2002 “The Moments of Impact: The Art of the ’90s Trend in Sri Lanka,” In: Pooja Sood (ed), KHOJ 2001 International Artists’ Workshop (New Delhi: KHOJ International Artists’ Association), 85–88.
2005 “Contemporary Art in Sri Lanka,” In: Caroline Turner (ed.), Art and Social Change (Canberra: Pandanus Books), 180–193.
Weereratne, Neville
1993 43 Group. A Chronicle of Fifty Years in the Art of Sri Lanka. Melbourne: Lantana Publishing.
Wendt, Lionel
2000 Lionel Wendt. A Centennial Tribute. Colombo: The Lionel Wendt Memorial Fund.
[1] このエッセイは、同じテーマに関する私の過去のエッセイ3本(Weerasinghe 2000、2002、2005参照)から多くを引用している。
[2] 19世紀後半から20世紀初頭にかけての西洋のモダニズム美術には、ある伝統に属する美術家たちが、西洋の植民地拡大の結果として直面することになった別の伝統から、シンボル、手法、モチーフを取り入れたり、流用したりする例が数多く見られる。これらの流用は、本質的には、反抗的な政治思想・行動の表れであった。印象派による日本のデザイン素材や視点の流用、ゴーギャンによるタヒチのイメージとの関わり、マティスやピカソのような芸術家がアフリカ美術から得たインスピレーションや影響は、その一例に過ぎない。
[3] S. W. R. D. バンダラナイケ(1899~1959)は〈スリランカ自由党〉の創設指導者で、1956年にスリランカの首相となった。オックスフォード大学を卒業し、貴族の家柄を持つこの紳士は、シンハラ系仏教徒である農村の大衆の間で勢いを集めることができる、辛辣なナショナリズムに基づいて政治運動を開始した。
[4] 国立専門学校の美術部門は、後に国立芸術大学に格上げされた。1970年代後半には大学制度に加盟し、美学研究所の称号が与えられた。
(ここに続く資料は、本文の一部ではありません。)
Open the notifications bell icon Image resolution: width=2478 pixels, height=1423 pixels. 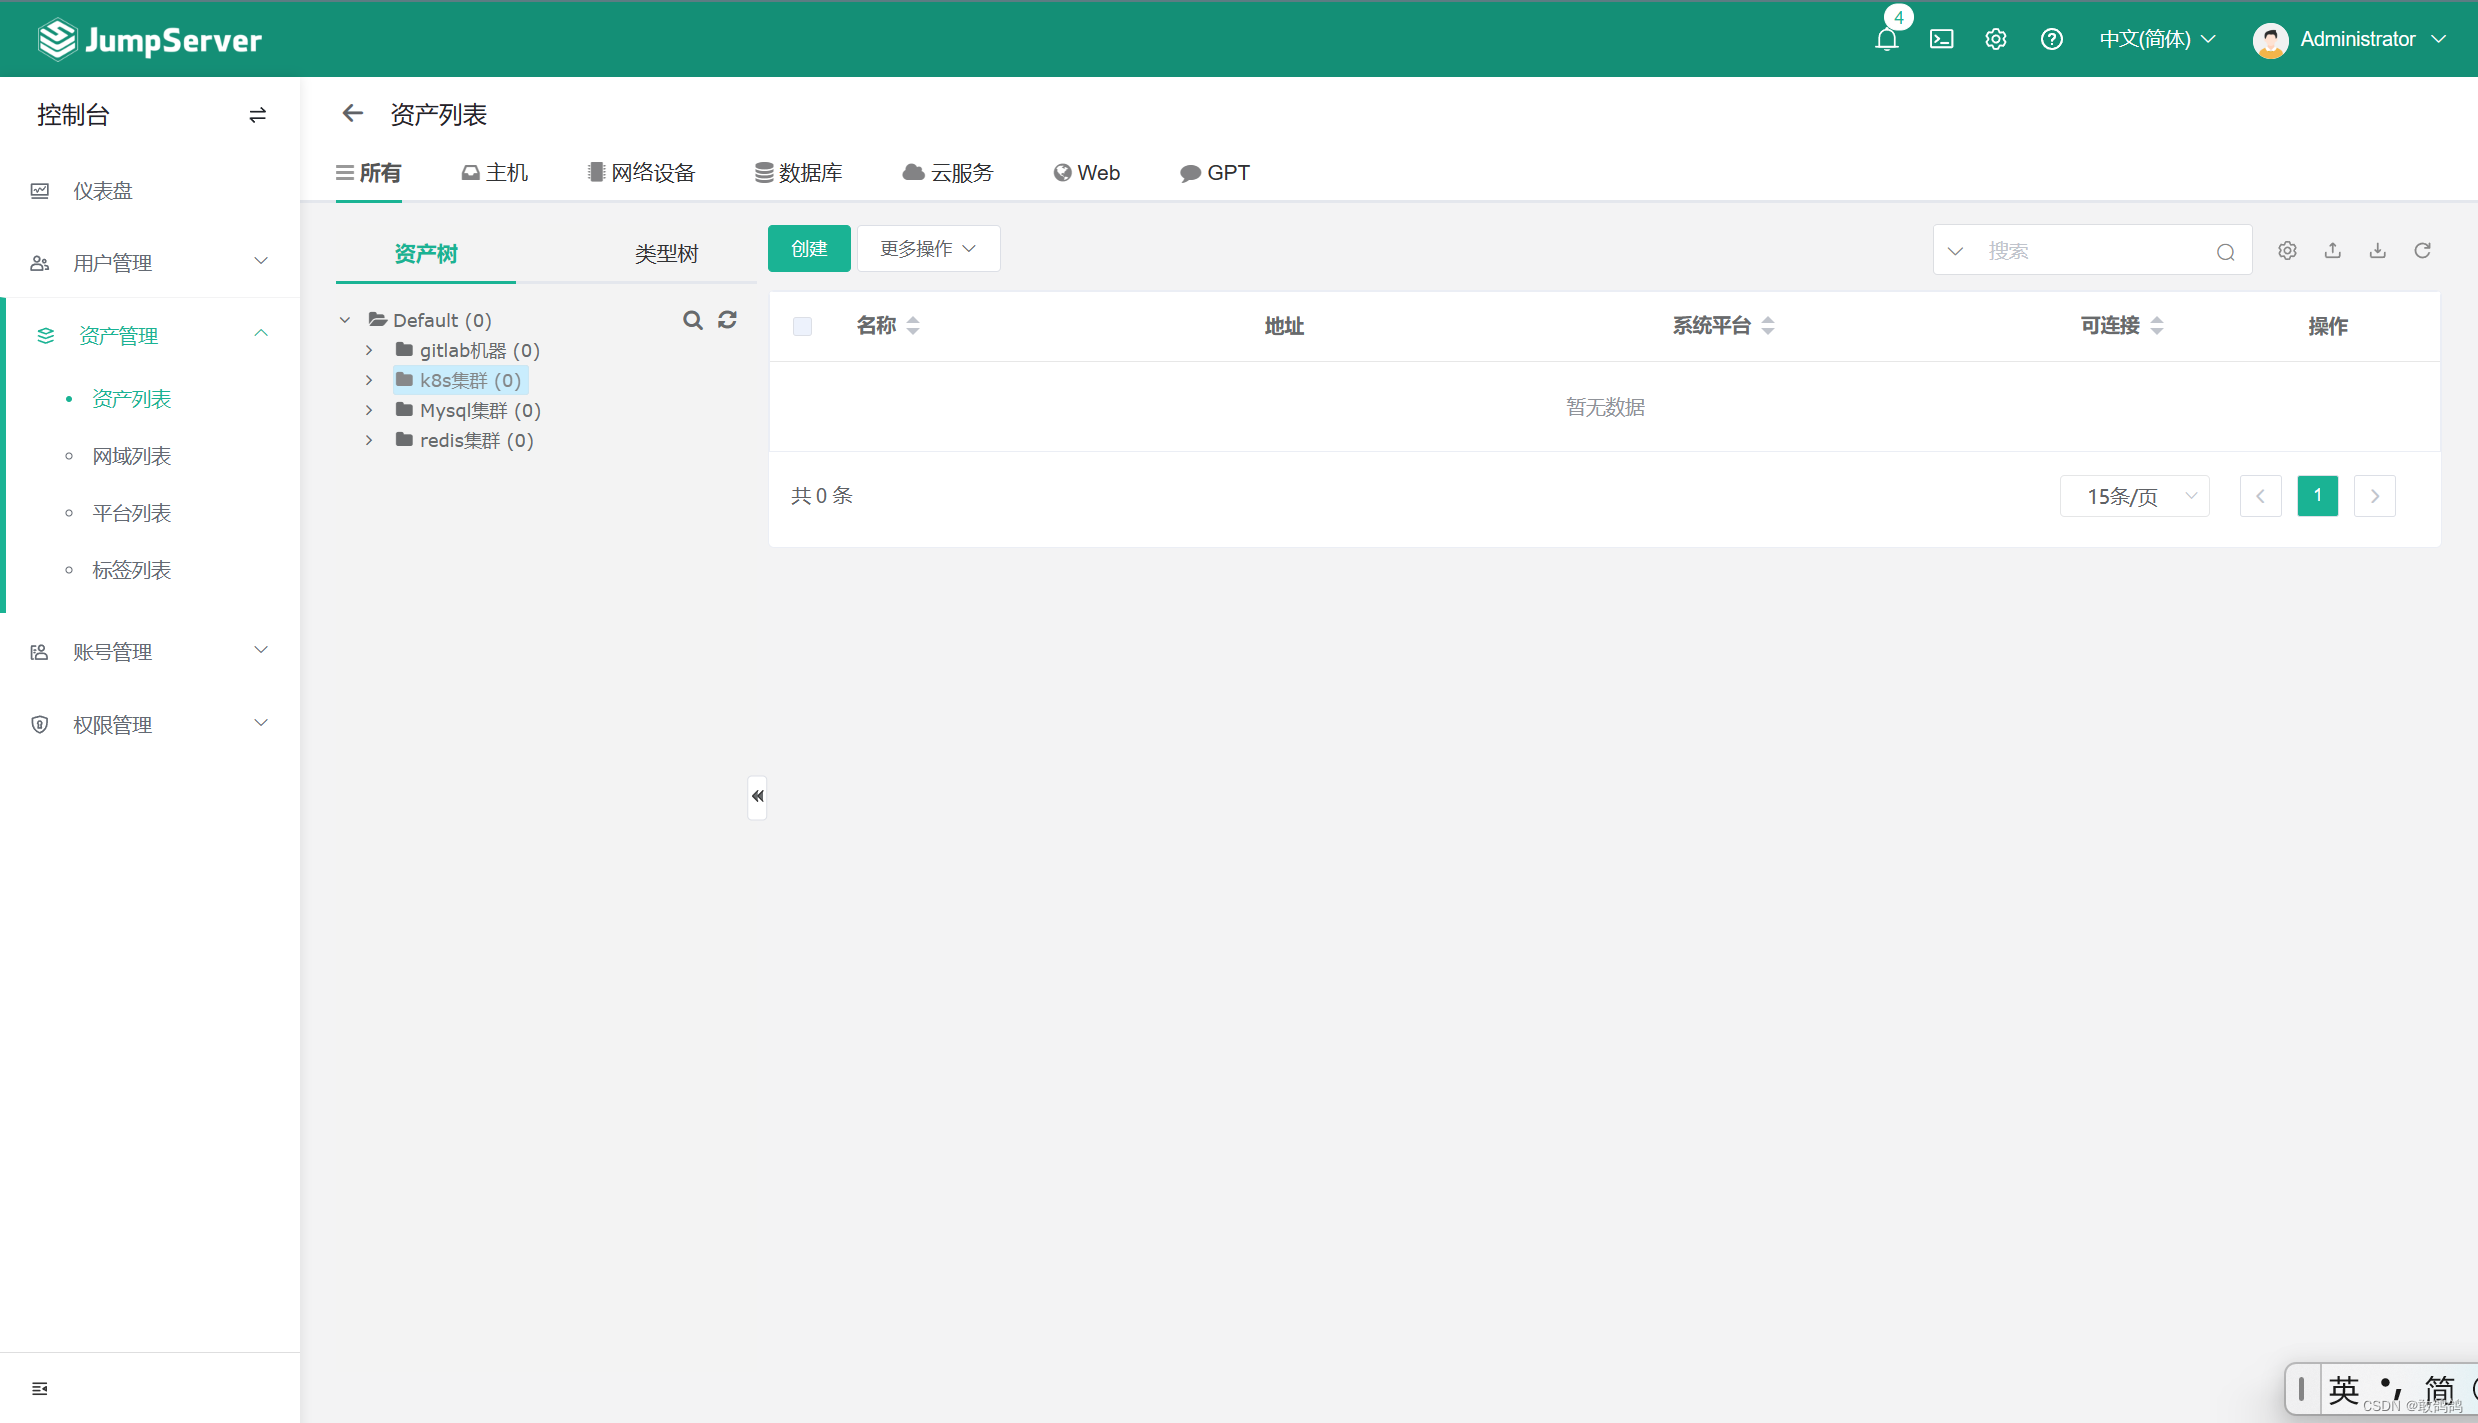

[5] 1990年代のスリランカにおけるモダニズム美術の変化を促したのは、ジャガト・ウィーラシンハhttps://jmapps.ne.jp/faam/det.html?data_id=3471の作品と教育であったと考えられている。1992年に開催された彼の展覧会「不安」は、モダニズムの言説の中で、それまで未開拓だった物語の可能性を示すことにより、スリランカ美術に決定的な新空間を開いたと今では考えられている。ウィーラシンハはこの事業で、一人ではなく他の3人の重要なスリランカ人アーティスト(チャンドラグプタ・テヌワラ、キングスレー・グナティリャケ、アノリ・ペレラ)とともに活動していた。テヌワラのバレリズム(訳注)作品は、日常的なありふれた物体を美術の領域へと移し替え、アノリ・ペレラの作品は、ウィーラシンハの作品とともに、強力なフェミニズム批評性に基づいて構築され、スリランカ美術を盛期モダニズムの限界を超えて新たな境地へと押し上げた。
(訳注)南部のタミール人と多数派のシンハラ人の抗争のために町の中でバリケードとして使われたドラム缶を用いた作品。第1回福岡アジア美術トリエンナーレ1999図録の作家解説(272頁)および岡アジア美術館所蔵《ドラム缶時代の女たち》(1998年)参照。